In China’s western province of Xinjiang, Beijing is carrying out the most dramatic program of “re-education” since the collapse of the Soviet Union. There are between 10 million and 11 million native Uighurs living in the province. Of those, between 800,000 and 2 million are believed to be interred in re-education camps.
Then there is the environment China is creating in Xinjiang outside of the camps. By all accounts, Beijing has instituted a full-on surveillance state in the province, exclusively targeting the Uighur population. Many aspects of Uighur identity have been criminalized; there is even a ban on giving Muslim names to Uighur newborns.
Officially, Xinjiang is an autonomous region within China, similar to Tibet. And as in Tibet, this nominal constitutional distance from Beijing is a source of suspicion. Moreover, the Uighurs are a Muslim Turkic people, closely related to the Kazakhs, Kyrgyz and Tajiks across the border. The language, culture, religion and outlook of this people is much more closely aligned to those of the Central Asian “-Stans” than to Han China. Their history, too, is more closely related to the Central Asian Silk Road trade rather than the Chinese heartland.
Predictably, this has produced some secessionist tendencies. By any account, these tendencies have been less pronounced than in Tibet, but this difference of degree seems to be lost on the Communist Party leadership in the capital. Secessionist voices have already been brutally suppressed and now the state is engaging in this full-scale project to eradicate the distinct identity of the Uighurs, even as they actively encourage Han Chinese people from the east to settle in the province.
The approach seems to be to replicate the successful plan of sinification that was implemented in Tibet: Overwhelm the local population with state repression, shift the local demographics until the dominant group in the region is the loyal Han Chinese brought in from the east, and then ease off the repression on an individual basis conditional on cultural integration with the new Han majority population.

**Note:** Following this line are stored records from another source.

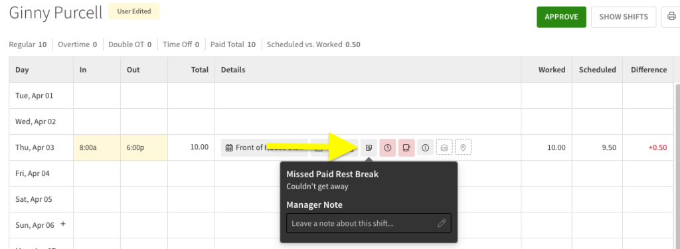Screen dimensions: 680x249
Task: Click the red clock alert icon
Action: tap(388, 147)
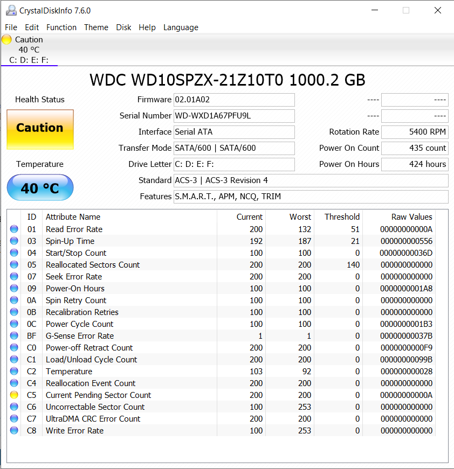This screenshot has width=454, height=469.
Task: Click the CrystalDiskInfo app icon in title bar
Action: [x=10, y=10]
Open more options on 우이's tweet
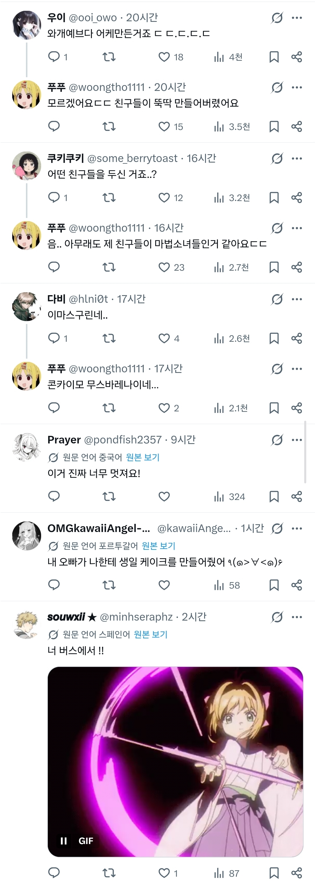This screenshot has width=315, height=886. coord(297,18)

The difference between Xinjiang and Tibet, however, is the widespread use of technology in the former for surveillance of individuals outside the re-education camps to control their movements, and to overwhelm their informational environment. From one leaked facial-recognition database alone, for example, it is known that the movements of more than 2.5 million Uighurs were monitored.
Western commentators have been regarding China’s emerging online so-called “social credit” system, which rewards citizens according to their social “trustworthiness,” as a potentially frightening precursor to full-on “1984”-style surveillance. Yet in Xinjiang, that kind of surveillance state is already fully realized through the use of Internet technologies, many of which are still sourced from the West.
It is reasonable to expect that China will offer to export this surveillance technology elsewhere in the world when doing so aligns with its geopolitical interests.
Dr. Azeem Ibrahim
The most striking aspect of the Xinjiang situation, however, is not merely the scale and ambition of the efforts to erase a minority culture. We were already familiar with this aspect of Communist Party governance from the experience in Tibet. Rather, the most striking aspect is the revelation of the “scientific zeal” with which those charged with the policy are pursuing their aims.
This is not a haphazard effort to put a potentially rebellious borderland minority in their place. What is on display there is a systematic technology of cultural reprogramming based on an ostensibly scientific “theory of social stability” — in the words of some of the architects of the anti-Uighur program.
The parallels with Tibet are not incidental or insignificant, either. Many of the same people in charge of that program are leading the Xinjiang project, and are primarily the ones looking to formalize this template for cultural domination as a technology of “social stability” that could be deployed in any number of other circumstances — domestically in China, or abroad.
It is reasonable to expect that China will offer to export this “technology” elsewhere in the world when doing so aligns with its geopolitical interests.
For example, part of China’s Belt and Road Initiative includes the building of a large commercial port in Sittwe, Myanmar, as well as the road and rail infrastructure to connect it with Yunnan province. Sittwe is adjacent to the lands of the Rohingya, the Muslim minority that the Myanmar Army has in the past year and a half almost entirely displaced over the border to refugee camps in Bangladesh.
If talks of repatriating the Rohingya refugees ever produce concrete results, Myanmar already has built camps to house returnees. China could offer its “social stability technology” to Myanmar for use in those camps to “pacify” and “re-educate” the Rohingya, both for profit and to preempt instability close to Chinese infrastructure investments.
From the point of view of Beijing, this would be a win-win situation — and it is a scenario that could be replicated in many places along the commercial routes and infrastructure projects Beijing is building westward.
Beijing will have this technology in its arsenal and, in many locations, will have every incentive to use it. So will many of the already questionable local regimes scattered along China’s new Silk Road.